··· Source material
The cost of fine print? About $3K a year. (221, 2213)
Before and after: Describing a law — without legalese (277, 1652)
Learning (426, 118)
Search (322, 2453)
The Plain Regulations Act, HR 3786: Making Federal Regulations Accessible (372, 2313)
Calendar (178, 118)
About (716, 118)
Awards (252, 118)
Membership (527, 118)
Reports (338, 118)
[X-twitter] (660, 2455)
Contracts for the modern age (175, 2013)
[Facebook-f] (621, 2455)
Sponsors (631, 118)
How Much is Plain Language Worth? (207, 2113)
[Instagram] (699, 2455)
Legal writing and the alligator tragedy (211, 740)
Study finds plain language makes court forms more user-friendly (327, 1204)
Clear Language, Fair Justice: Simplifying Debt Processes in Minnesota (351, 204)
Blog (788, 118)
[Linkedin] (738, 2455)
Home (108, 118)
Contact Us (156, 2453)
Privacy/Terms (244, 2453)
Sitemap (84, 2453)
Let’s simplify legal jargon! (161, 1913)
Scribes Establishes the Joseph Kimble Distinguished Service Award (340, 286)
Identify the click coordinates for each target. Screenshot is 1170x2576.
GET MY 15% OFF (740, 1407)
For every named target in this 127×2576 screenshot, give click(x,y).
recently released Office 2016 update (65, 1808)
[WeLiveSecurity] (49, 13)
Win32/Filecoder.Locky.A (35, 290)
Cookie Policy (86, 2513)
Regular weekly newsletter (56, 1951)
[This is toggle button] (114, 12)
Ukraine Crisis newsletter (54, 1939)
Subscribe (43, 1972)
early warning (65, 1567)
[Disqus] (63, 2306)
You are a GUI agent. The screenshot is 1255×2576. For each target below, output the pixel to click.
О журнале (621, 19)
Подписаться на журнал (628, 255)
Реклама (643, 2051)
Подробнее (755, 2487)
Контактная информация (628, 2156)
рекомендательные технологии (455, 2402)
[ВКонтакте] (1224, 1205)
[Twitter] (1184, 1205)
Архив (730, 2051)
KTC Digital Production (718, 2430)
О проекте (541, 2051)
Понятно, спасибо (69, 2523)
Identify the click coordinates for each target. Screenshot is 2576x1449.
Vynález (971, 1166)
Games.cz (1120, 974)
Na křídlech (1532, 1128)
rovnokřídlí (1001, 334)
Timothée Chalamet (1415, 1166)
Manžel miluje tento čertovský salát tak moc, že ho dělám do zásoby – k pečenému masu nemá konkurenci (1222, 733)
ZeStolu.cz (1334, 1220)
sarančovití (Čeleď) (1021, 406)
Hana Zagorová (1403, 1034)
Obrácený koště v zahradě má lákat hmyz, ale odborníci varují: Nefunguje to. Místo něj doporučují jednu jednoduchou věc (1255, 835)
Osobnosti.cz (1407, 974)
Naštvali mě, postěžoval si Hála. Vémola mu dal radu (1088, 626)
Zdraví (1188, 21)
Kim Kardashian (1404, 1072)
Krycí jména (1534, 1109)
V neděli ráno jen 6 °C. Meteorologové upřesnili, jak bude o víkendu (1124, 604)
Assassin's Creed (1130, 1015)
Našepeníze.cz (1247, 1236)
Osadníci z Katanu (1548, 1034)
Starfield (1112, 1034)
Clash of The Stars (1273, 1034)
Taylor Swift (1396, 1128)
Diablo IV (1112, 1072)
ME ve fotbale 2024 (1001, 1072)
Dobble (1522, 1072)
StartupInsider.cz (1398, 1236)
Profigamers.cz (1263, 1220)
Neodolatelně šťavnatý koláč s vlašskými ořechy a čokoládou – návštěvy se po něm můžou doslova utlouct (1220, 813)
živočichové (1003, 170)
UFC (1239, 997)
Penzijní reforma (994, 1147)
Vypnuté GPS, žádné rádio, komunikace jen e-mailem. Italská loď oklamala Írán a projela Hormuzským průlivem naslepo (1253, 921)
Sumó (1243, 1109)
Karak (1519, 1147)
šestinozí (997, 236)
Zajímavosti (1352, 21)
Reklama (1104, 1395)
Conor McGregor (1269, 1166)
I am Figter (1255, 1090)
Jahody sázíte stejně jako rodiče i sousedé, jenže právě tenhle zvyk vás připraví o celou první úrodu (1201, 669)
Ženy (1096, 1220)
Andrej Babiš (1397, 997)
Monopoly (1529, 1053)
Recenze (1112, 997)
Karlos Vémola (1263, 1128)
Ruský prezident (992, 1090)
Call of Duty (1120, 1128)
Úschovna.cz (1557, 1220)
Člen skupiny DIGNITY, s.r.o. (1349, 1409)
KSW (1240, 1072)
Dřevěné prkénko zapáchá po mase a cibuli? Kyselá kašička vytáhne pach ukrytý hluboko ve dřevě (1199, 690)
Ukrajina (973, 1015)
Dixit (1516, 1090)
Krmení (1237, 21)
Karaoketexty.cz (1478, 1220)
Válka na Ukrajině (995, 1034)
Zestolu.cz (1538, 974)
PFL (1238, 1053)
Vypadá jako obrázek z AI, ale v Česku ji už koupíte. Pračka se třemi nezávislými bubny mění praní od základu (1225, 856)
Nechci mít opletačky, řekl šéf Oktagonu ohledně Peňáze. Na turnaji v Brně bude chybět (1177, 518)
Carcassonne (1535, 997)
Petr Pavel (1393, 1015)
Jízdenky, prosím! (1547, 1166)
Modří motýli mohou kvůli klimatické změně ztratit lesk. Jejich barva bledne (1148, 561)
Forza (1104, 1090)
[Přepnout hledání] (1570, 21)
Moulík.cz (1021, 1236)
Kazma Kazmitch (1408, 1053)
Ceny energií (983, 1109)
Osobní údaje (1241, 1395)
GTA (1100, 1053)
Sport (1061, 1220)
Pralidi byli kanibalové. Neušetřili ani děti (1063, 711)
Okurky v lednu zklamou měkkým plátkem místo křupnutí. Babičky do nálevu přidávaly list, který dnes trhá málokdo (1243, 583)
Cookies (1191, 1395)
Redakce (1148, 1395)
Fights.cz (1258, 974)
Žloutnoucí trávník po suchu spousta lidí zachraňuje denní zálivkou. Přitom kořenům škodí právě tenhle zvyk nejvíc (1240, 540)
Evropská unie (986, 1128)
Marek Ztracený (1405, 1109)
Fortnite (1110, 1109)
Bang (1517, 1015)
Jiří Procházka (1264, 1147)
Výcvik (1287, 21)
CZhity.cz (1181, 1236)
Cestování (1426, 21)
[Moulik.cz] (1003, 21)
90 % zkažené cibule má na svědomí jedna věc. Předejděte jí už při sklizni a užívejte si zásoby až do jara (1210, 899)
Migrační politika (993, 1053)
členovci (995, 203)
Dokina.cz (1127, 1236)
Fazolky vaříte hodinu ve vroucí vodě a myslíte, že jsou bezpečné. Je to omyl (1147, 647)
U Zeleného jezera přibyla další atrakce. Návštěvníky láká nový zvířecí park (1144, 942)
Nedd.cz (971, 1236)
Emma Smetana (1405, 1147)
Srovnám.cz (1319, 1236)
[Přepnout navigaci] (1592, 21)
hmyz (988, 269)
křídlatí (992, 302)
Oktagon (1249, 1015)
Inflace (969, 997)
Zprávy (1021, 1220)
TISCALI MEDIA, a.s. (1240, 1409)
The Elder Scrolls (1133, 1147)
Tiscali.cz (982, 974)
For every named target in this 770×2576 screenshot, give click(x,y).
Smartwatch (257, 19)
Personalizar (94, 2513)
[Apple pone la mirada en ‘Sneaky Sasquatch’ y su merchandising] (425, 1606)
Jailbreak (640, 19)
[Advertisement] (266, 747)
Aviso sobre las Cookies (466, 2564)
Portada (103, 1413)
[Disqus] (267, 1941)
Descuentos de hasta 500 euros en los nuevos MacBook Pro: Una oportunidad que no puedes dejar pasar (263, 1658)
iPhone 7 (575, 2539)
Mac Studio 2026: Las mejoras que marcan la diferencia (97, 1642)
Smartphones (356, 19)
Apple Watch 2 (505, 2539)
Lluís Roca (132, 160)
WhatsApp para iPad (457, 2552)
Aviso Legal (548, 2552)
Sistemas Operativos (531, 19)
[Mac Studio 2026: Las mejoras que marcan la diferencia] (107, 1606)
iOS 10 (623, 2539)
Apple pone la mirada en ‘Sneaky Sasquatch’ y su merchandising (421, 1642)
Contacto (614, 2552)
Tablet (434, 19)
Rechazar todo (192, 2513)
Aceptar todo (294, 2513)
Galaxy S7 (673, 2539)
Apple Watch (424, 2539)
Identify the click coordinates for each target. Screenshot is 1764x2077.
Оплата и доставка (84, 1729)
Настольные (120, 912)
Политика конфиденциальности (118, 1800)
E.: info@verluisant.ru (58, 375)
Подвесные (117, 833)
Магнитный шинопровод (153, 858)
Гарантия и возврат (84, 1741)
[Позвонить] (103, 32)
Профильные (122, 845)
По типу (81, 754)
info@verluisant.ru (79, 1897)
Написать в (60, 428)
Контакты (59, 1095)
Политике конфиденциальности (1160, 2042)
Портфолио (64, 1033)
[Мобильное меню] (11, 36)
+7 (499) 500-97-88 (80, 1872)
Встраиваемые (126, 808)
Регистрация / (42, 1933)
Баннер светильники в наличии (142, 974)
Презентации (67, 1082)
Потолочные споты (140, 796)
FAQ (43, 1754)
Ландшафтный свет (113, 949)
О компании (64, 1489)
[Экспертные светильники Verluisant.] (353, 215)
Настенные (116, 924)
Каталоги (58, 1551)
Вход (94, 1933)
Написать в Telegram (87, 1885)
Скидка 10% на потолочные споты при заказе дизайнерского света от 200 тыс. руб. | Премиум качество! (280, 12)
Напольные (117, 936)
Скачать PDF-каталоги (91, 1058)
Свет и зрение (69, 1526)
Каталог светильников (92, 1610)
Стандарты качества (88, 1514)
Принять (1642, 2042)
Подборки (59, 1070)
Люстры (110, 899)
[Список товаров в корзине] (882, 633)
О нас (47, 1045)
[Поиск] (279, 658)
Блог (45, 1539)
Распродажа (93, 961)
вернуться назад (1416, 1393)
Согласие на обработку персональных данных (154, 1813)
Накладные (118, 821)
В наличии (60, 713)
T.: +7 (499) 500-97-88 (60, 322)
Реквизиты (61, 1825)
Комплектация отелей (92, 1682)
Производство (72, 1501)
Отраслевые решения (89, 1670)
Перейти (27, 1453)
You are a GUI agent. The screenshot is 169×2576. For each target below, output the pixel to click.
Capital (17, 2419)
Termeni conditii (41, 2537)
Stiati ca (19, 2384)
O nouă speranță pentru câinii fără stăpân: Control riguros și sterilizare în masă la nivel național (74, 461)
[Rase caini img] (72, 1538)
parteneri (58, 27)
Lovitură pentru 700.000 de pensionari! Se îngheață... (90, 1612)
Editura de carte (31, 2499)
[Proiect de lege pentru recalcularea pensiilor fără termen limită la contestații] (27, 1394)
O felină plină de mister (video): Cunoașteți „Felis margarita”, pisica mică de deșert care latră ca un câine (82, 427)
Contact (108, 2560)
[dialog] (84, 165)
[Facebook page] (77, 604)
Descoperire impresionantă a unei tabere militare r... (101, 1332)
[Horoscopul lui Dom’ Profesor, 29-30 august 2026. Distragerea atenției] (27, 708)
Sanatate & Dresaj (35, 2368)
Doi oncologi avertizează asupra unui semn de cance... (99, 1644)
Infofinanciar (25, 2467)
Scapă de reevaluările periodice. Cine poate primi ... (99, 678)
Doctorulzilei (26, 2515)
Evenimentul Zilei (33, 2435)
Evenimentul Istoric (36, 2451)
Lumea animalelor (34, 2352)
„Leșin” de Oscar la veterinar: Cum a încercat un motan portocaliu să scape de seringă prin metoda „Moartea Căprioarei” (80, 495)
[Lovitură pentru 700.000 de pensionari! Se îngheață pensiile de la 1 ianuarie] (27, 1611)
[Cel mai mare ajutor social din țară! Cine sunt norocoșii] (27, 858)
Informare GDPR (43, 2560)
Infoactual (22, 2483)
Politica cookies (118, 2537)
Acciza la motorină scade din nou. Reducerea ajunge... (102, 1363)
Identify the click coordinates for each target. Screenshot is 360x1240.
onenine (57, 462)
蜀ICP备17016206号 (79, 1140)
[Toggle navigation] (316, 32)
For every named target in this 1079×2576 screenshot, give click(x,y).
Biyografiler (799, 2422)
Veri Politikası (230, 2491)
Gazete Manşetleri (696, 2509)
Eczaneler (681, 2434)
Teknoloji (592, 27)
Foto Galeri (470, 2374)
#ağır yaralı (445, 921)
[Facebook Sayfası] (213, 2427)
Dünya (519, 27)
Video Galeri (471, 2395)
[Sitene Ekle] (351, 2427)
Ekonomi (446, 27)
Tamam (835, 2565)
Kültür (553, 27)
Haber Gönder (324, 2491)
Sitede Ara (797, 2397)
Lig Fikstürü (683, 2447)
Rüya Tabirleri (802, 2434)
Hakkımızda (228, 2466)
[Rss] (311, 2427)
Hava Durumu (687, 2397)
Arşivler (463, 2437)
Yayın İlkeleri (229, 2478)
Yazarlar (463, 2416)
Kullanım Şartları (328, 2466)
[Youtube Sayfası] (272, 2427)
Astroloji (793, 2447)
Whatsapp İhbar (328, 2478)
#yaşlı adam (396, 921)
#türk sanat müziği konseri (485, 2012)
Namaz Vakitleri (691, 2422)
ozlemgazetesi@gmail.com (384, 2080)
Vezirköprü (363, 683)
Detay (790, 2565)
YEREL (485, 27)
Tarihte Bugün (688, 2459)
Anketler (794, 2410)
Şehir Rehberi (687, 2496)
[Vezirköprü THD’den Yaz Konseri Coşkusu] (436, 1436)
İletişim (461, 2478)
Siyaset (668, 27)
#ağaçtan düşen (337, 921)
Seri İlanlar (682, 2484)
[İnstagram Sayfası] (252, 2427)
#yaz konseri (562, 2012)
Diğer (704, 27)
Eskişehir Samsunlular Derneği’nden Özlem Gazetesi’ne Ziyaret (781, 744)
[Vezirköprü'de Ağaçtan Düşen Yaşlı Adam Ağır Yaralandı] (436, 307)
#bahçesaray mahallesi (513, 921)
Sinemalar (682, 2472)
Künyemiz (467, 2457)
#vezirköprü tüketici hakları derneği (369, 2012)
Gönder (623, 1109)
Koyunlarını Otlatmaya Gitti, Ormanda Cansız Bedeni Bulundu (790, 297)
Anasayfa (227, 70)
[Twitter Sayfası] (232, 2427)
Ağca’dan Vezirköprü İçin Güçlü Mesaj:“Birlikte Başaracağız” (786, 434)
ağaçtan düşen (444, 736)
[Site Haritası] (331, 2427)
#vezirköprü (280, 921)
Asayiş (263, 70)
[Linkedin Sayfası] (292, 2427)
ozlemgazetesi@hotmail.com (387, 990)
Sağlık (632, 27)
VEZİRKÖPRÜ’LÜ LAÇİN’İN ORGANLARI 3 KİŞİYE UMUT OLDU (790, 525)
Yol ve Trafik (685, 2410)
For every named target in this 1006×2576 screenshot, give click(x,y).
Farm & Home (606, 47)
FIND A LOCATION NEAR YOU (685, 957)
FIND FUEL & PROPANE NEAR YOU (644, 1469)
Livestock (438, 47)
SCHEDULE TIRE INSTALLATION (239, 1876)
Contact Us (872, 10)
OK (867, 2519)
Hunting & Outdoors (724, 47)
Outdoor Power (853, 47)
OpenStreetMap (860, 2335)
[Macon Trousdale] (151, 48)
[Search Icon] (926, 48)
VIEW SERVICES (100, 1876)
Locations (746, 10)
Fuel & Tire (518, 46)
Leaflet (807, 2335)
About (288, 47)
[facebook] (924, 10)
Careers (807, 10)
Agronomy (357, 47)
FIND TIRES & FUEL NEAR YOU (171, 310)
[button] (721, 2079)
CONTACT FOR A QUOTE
······
How to complete this task -> The answer is the run of lines above from the line containing "Editura de carte (31, 2499)" through the line containing "Acciza la motorină", copied exactly and alone.

Exercise solution ->
Editura de carte (31, 2499)
[Proiect de lege pentru recalcularea pensiilor fără termen limită la contestații] (27, 1394)
O felină plină de mister (video): Cunoașteți „Felis margarita”, pisica mică de deșert care latră ca un câine (82, 427)
Contact (108, 2560)
[dialog] (84, 165)
[Facebook page] (77, 604)
Descoperire impresionantă a unei tabere militare r... (101, 1332)
[Horoscopul lui Dom’ Profesor, 29-30 august 2026. Distragerea atenției] (27, 708)
Sanatate & Dresaj (35, 2368)
Doi oncologi avertizează asupra unui semn de cance... (99, 1644)
Infofinanciar (25, 2467)
Scapă de reevaluările periodice. Cine poate primi ... (99, 678)
Doctorulzilei (26, 2515)
Evenimentul Zilei (33, 2435)
Evenimentul Istoric (36, 2451)
Lumea animalelor (34, 2352)
„Leșin” de Oscar la veterinar: Cum a încercat un motan portocaliu să scape de seringă prin metoda „Moartea Căprioarei” (80, 495)
[Lovitură pentru 700.000 de pensionari! Se îngheață pensiile de la 1 ianuarie] (27, 1611)
[Cel mai mare ajutor social din țară! Cine sunt norocoșii] (27, 858)
Informare GDPR (43, 2560)
Infoactual (22, 2483)
Politica cookies (118, 2537)
Acciza la motorină scade din nou. Reducerea ajunge... (102, 1363)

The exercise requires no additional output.